Readovka wiederum, ein Telegram-Kanal mit über 2,3 Millionen Follower:innen, skandalisierte die Tatsache, dass «Master i Margarita» zu zwei Dritteln aus der staatlichen Filmförderung finanziert wurde. Prompt entzog der staatliche Kinofonds Anfang Februar einer der beteiligten Produktionsfirmen jeglichen Anspruch, zukünftig noch Anträge zu stellen.

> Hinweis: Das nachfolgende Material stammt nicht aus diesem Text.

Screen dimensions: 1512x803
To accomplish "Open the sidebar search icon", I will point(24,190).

Allerdings liegt die Förderzusage für «Master i Margarita» mehr als fünf Jahre zurück, die Dreharbeiten waren bereits 2021 abgeschlossen. Der russische Ableger von Universal Pictures hätte den Film in die russischen Kinos bringen sollen, doch nach Russlands Angriff auf die Ukraine zog sich der US-Konzern vom russischen Markt zurück. Regisseur Lockshin wiederum zog direkt nach dem Dreh in die USA. Anstatt die ukrainische Armee zu finanzieren, wie Keosajan jetzt kolportiert, setzte er sich für die Unterstützung ukrainischer Filmemacher:innen ein, die den Kriegsverlauf dokumentieren. In Russland geblieben sind hingegen Hauptdarsteller Jewgeni Zyganow und Julia Snigir, seine Geliebte im Film und Ehefrau im echten Leben. Auch sie zeigten Haltung gegen den Krieg.

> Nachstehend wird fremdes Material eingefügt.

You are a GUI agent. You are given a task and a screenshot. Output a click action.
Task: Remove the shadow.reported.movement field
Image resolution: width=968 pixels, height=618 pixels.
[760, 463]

Unzähligen kriegsfanatischen Z-Blogger:innen – das Z steht im russischen Neusprech für die Parole «Für den Sieg» – stösst der Film auch wegen seiner antisowjetischen Inszenierung auf. Nun war Bulgakow selbst kein Freund der durch die Bolschewiki errichteten Ordnung, was in seinem Roman ausgiebig zum Tragen kommt. Dass die Putin-treuen Gegner:innen von Lockshins Verfilmung stellenweise so hysterisch reagieren, könnte indes auch ganz banal auf Neid gründen: Patriotisches Kino made in Russia sieht im Vergleich alt aus.

Der deutsche Teufel schaut zu

Visuell übertrumpft «Master i Margarita» die imaginierte Wirklichkeit jener historischen Epoche. Vor den Augen der Zuschauer:innen tut sich eine so nie zuvor erschaffene fantastische Kulisse auf: Moskau, wie es nach der baulichen Vollendung des Generalplans von 1935 ausgesehen hätte, bis hin zum über 400 Meter hoch konzipierten gigantomanischen Palast der Sowjets mit Lenin an der Spitze. Beim Flanieren mit Margarita erscheinen die historischen Patriarchenteiche zwar so, wie sie gebaut wurden. Aber die berühmte Szene, als der Vorsitzende der Moskauer Literaturvereinigung auf den grossen Unbekannten trifft und im Anschluss seinen Kopf verliert, spielt im komplett neu gestalteten, weitläufigen Ambiente nach dem Bauplan von 1935.

Zum Schluss betrachtet der deutsche Teufel befriedigt, wie Moskau in Flammen aufgeht. Ein Affront sondergleichen für Olga Uskowa, Unternehmerin im Bereich künstliche Intelligenz: Stalins Moskau, das einst die Faschisten besiegt habe, brenne nieder. Dabei hat die Stadt so, wie sie im Film digital erzeugt wurde, real gar nie existiert. Zudem lässt der Film offen, ob dieses der Vernichtung preisgegebene Moskau nicht allein der Fantasie des Meisters entsprungen war – sein Wahn hatte ihn kurz vor dem Brand in den Selbstmord getrieben. Mit dem Meister verschwindet auch seine Welt.